Given passage:
[start]

10 H.M. (Short for 10 Hronia Mazi, Greek: 10 Χρόνια Μαζί; English: 10 Years Together) is an album released by Greek singer Despina Vandi starting on December 6, 2007. It is her 12th album from the beginning of her career, and her 10th  album with Phoebus.  It is also her first studio album of new material since her 2004 release of Stin Avli Tou Paradisou. The album is dedicated to the 10-year collaboration with Phoebus and features a track of the same name.  The album is a triple CD, with the first CD containing pop/rock songs, the second CD containing Modern Laika songs and third CD containing new remixes of older songs.  The album is completely written and produced by Phoebus and released by Heaven Music.  The main sponsor is WIND Hellas.

On June 24, 2008, the album was repackaged with the title 10 Hronia Mazi: It's Destiny as one disc.  The repackaged version includes the song "Destiny" by Schiller featuring Despina Vandi that was composed by Phoebus.  The one-disc repackage version features all the songs from the original first and second discs, excluding all the remixes (with the exception of "Ta Lefta" (Remix)) and disc three.

Track listing

Singles and music videos
The following singles were officially released to radio stations and made into Music Videos. Additional songs such as, "Girismos", "Se Hreiazomai", "Sindromo Sterisis" and "Kathe Mera", despite not having been released as singles, managed to gain radio airplay.

"Thelo"
"Thelo" was released on 10/10 at 10 AM to all radio stations simultaneously to celebrate the 10 years of collaboration. The song was Number 1 on the Nielsen Greece Top 20 Chart for 5 straight weeks.

"10 Hronia Mazi"
"10 Hronia Mazi" is the second single of the album which released on radio stations all over the Greece on November 16, 2007. It is about Vandi's ten year collaboration with Phoebus. The music video premiered December 7 on MAD TV.

"Agapi"
"Agapi" is the third single of the album.  The music video premiered on MAD TV on March 6, 2008.  It reached number 5 on the Greek radio airplay chart.

"Fantasou Apla"
"Fantasou Apla" is the fourth single and was released on April 24, 2008 on MAD TV in the form of a music video.   was filmed at the same time as "Agapi".

"I Gi Ki I Selini"
"I Gi Ki I Selini" is the fifth single and was released on June 17, 2008. Her performance at the "MAD Video Music Awards 2008" was used as the music video of the single.

"Destiny"
"Destiny" is a song by Schiller, with vocals by Despina Vandi. The song was released as  radio-single and was included on Vandi's repackaged CD "10 Hronia Mazi: It's Destiny". She also performed the song with Schiller on June 17, 2008 on the stage of the "MAD Video Music Awards 2008".

[end]

Exercise requirements:
- a) List the songs that the passage on the album 10 H.M. says gained radio airplay even though they were not released as singles.
- b) Summarize the passage on the album 10 H.M. in two sentences.

Entries supplied:
[start]

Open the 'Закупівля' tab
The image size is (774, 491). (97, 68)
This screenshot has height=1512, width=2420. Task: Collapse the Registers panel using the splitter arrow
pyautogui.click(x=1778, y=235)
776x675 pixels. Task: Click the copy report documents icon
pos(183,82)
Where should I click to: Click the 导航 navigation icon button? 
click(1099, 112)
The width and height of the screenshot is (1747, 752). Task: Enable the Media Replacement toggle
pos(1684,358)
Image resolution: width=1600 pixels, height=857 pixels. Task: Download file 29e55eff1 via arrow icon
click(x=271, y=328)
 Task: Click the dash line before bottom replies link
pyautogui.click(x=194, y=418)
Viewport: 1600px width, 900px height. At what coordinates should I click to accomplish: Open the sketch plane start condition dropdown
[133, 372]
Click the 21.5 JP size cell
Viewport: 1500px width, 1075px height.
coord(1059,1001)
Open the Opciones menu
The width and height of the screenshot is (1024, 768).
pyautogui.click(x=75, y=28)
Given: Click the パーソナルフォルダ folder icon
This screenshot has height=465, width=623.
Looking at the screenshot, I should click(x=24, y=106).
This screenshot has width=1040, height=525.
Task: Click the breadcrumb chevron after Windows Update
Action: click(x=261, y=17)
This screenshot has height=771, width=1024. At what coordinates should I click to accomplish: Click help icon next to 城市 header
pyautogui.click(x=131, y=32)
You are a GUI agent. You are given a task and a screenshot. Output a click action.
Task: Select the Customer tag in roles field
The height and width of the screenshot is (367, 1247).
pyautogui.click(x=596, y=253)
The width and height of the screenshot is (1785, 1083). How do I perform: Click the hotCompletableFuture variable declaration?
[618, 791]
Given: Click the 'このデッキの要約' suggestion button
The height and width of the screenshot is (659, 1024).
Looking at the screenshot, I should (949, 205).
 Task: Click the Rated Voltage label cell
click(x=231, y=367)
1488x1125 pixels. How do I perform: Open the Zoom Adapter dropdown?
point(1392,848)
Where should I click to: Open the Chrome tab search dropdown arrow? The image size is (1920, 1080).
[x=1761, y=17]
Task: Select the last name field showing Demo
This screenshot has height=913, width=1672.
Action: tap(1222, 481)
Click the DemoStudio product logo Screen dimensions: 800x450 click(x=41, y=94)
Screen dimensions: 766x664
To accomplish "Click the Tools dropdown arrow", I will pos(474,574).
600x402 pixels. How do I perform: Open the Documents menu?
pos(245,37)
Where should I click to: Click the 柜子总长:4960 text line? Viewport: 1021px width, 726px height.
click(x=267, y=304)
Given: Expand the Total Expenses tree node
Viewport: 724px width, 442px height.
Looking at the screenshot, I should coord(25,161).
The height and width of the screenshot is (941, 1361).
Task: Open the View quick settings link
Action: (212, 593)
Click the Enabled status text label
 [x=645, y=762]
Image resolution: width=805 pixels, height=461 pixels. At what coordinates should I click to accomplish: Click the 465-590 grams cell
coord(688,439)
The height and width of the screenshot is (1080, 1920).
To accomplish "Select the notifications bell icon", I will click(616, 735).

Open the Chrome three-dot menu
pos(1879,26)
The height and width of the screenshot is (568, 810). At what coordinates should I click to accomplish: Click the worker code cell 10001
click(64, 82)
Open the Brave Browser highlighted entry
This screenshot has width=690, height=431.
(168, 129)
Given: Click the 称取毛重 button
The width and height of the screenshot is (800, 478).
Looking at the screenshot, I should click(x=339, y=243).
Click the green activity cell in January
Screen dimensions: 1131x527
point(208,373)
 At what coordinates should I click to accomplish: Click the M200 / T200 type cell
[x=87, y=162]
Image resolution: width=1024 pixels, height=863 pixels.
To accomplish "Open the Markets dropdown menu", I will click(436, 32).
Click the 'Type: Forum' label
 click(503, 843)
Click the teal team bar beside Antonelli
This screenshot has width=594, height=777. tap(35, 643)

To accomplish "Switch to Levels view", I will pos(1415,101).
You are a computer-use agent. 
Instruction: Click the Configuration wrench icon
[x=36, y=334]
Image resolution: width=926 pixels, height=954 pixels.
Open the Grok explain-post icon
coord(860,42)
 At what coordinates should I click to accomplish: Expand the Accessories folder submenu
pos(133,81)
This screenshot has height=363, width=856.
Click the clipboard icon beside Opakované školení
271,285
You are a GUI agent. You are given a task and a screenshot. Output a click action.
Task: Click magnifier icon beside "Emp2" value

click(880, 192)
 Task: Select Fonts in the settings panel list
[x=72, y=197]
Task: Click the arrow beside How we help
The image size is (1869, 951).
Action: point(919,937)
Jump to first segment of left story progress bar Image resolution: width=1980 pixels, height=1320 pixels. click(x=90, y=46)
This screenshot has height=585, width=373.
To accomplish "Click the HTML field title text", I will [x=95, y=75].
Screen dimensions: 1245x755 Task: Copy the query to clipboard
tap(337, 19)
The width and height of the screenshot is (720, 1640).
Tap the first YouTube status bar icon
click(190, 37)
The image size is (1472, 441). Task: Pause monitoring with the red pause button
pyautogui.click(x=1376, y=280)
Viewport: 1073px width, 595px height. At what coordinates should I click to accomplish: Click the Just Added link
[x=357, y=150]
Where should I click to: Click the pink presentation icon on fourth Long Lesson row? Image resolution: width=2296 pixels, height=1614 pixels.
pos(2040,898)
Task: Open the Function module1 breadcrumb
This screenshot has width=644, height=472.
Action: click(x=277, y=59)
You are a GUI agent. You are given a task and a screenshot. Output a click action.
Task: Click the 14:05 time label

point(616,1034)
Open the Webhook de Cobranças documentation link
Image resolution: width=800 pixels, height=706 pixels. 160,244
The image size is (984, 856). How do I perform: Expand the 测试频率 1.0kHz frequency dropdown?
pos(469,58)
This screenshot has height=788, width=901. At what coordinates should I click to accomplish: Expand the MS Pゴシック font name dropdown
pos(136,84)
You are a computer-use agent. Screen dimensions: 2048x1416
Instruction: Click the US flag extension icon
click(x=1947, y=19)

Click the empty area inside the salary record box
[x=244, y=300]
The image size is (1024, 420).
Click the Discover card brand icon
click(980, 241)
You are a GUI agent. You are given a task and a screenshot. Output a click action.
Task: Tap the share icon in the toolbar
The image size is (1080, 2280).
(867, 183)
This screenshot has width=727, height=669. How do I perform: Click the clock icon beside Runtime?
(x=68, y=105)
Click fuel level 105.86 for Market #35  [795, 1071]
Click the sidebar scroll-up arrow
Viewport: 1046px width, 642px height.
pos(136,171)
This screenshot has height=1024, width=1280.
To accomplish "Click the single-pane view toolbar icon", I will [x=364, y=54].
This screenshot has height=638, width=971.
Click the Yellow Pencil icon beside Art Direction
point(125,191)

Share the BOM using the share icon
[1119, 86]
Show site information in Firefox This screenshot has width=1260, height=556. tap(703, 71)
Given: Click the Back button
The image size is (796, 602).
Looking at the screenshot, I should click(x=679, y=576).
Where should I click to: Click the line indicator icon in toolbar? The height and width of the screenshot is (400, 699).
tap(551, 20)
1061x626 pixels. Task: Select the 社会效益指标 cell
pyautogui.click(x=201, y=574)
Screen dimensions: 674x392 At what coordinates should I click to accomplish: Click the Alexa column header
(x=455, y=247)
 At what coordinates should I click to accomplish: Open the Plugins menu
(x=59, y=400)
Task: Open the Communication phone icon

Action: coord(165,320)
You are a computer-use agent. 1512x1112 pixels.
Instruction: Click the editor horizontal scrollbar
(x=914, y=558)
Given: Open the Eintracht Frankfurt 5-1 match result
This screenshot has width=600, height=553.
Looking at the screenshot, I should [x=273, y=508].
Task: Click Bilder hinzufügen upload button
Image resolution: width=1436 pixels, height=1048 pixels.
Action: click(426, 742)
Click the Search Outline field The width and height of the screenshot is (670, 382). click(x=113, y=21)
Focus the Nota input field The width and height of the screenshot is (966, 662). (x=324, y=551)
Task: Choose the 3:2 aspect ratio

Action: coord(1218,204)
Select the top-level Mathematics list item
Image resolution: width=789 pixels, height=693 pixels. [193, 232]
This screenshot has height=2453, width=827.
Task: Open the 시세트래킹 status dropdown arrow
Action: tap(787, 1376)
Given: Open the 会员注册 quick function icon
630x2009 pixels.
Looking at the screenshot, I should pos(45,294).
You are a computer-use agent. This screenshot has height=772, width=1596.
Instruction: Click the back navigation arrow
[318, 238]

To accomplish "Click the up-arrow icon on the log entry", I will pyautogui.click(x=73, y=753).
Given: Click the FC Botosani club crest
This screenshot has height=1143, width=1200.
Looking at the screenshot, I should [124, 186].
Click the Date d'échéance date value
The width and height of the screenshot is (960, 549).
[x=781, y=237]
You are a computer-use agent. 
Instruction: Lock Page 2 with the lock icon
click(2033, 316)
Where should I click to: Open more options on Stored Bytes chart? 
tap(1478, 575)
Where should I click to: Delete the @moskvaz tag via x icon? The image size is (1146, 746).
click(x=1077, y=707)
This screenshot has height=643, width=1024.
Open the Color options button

[end]

Answers given:
- a) "Girismos", "Se Hreiazomai", "Sindromo Sterisis", "Kathe Mera"

- b) 10 H.M. is a triple-CD album by Greek singer Despina Vandi, released starting December 6, 2007. It is dedicated to her 10-year collaboration with Phoebus, who wrote and produced it entirely, and on June 24, 2008, it was repackaged as the one-disc 10 Hronia Mazi: It's Destiny, which added the song "Destiny" by Schiller featuring Vandi.